Antes de ser chefe de Polícia Civil, Rivaldo foi subsecretário da Subsecretaria de Inteligência da Segurança, durante um período quando o secretário de Segurança era o delegado da Polícia Federal José Mariano Beltrame, na gestão do ex-governador Sérgio Cabral. Em seguida, Rivaldo ocupou os cargos de titular da Delegacia de Homicídios da Capital (DHC) e diretor da Divisão de Homicídios, responsável pelas três delegacias que elucidam assassinatos no estado. Atualmente, ele se encontra à frente da Coordenadoria de Comunicações e Operações Policiais, que cuida da operação com rádios da corporação, algo praticamente em desuso.

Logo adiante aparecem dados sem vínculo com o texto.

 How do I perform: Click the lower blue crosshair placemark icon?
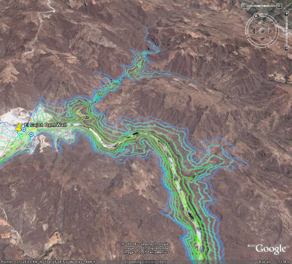31,134
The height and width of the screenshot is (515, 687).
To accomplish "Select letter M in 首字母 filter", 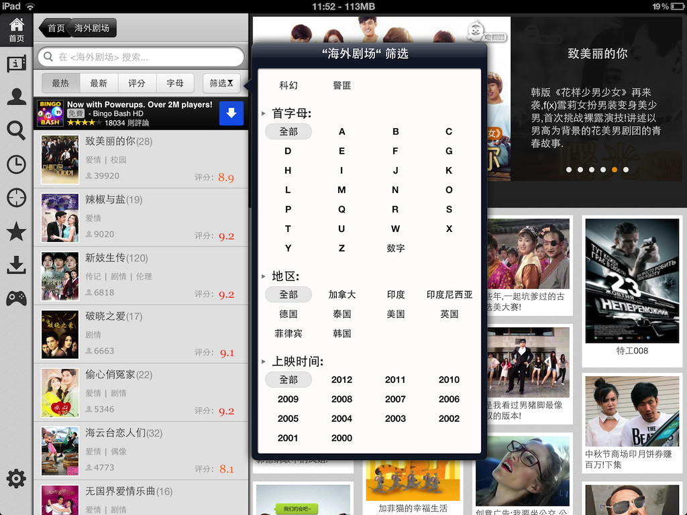I will (x=342, y=190).
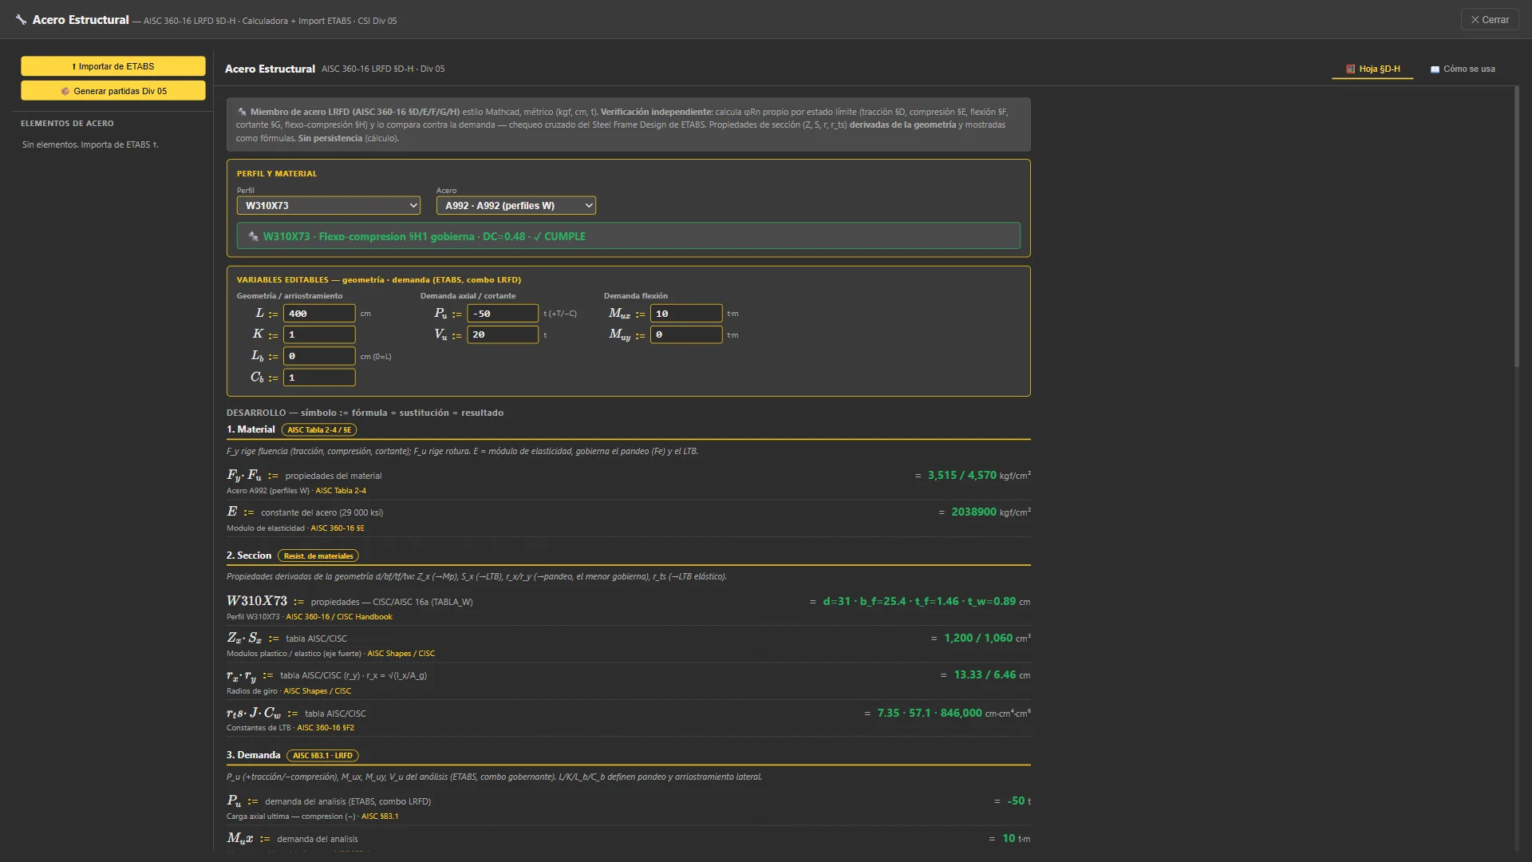Click the icon in the info description box
Image resolution: width=1532 pixels, height=862 pixels.
pos(242,112)
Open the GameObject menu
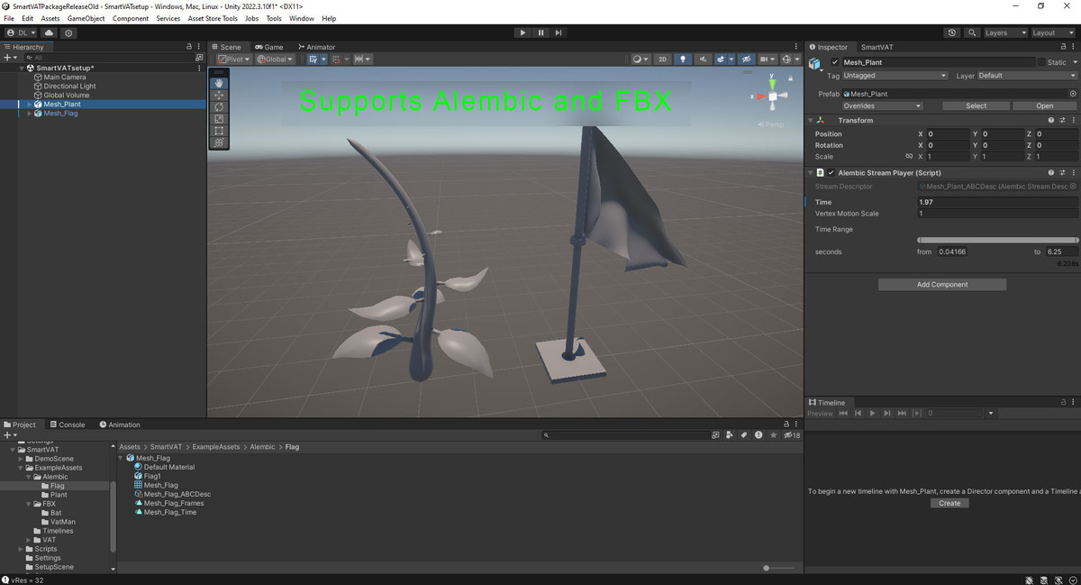This screenshot has height=585, width=1081. (86, 18)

Ainda ao longo dos seis anos de investigação dos assassinatos, seis pessoas citadas no relatório final da Polícia Federal foram assassinadas. Foram eles:
Edmilson da Silva de Oliveira, o Macalé - O ex-policial militar foi morto em 6 de novembro de 2021. Ele andava pela Avenida Santa Cruz, em Bangu, na Zona Oeste do Rio, em direção à sua BMW, quando foi abordado por homens em um veículo branco. O ex-PM foi atingido por vários disparos e morreu no local. Com ele foi encontrada uma pistola. Macalé é apontado pelas investigações como um elo entre os mandantes e os executores de Marielle.
Luiz Carlos Felipe Martins - Sargento da PM, era considerado o braço direito de Adriano da Nóbrega. Ele, que era chamado de Orelha, foi morto a tiros em 20 de março de 2021. Homens que estavam num carro dispararam contra Luiz, que estava de folga, em uma rua de Realengo, na Zona Oeste carioca. O crime ocorreu justamente na véspera em que o Ministério Público do Rio (MPRJ) e a Polícia Civil fariam uma operação para prendê-lo.
Hélio de Paulo Ferreira, o Senhor das Armas - Chegou a ser investigado no inquérito e foi assassinado em 28 de fevereiro de 2023, na Rua Araticum, área disputada por milicianos e traficantes que ficou conhecida como a rua da morte, no Anil, também na Zona Oeste. No dia em que foi morto, Hélio numa padaria quando foi executado. Além dele, outros três homens morreram.
Lucas do Prado Nascimento da Silva, o Todynho - Sofreu uma emboscada na Avenida Brasil, na altura de Bangu, possivelmente como uma queima de arquivo. Todynho era suspeito de ter participado da clonagem do Cobalt prata usado na execução de Marielle e Anderson. Ele teria atuado na confecção dos documentos falsos do veículo.
André Luiz Fernandes Maia - Advogado, ele foi citado na delação de Ronnie Lessa como a pessoa com quem "bebia uísque" enquanto pesquisava lugares para executar Marielle. O ex-PM afirmou aos investigadores que, naquela ocasião, estava "obcecado em encontrar uma alternativa viável" para a execução e, por isso, passou a estudar o endereço da Rua do Bispo, no Rio Comprido, na região central, "com afinco", quando estava na companhia do criminalista. André Luiz foi executado um mês após a morte da vereadora. Ele foi abordado por dois homens numa moto quando saía de casa, no Anil, e levou pelo menos 10 tiros. Um suspeito do crime, apontado como integrante da milícia do Anil, foi preso em Miguel Pereira, no Centro-Sul Fluminense, em agosto de 2021.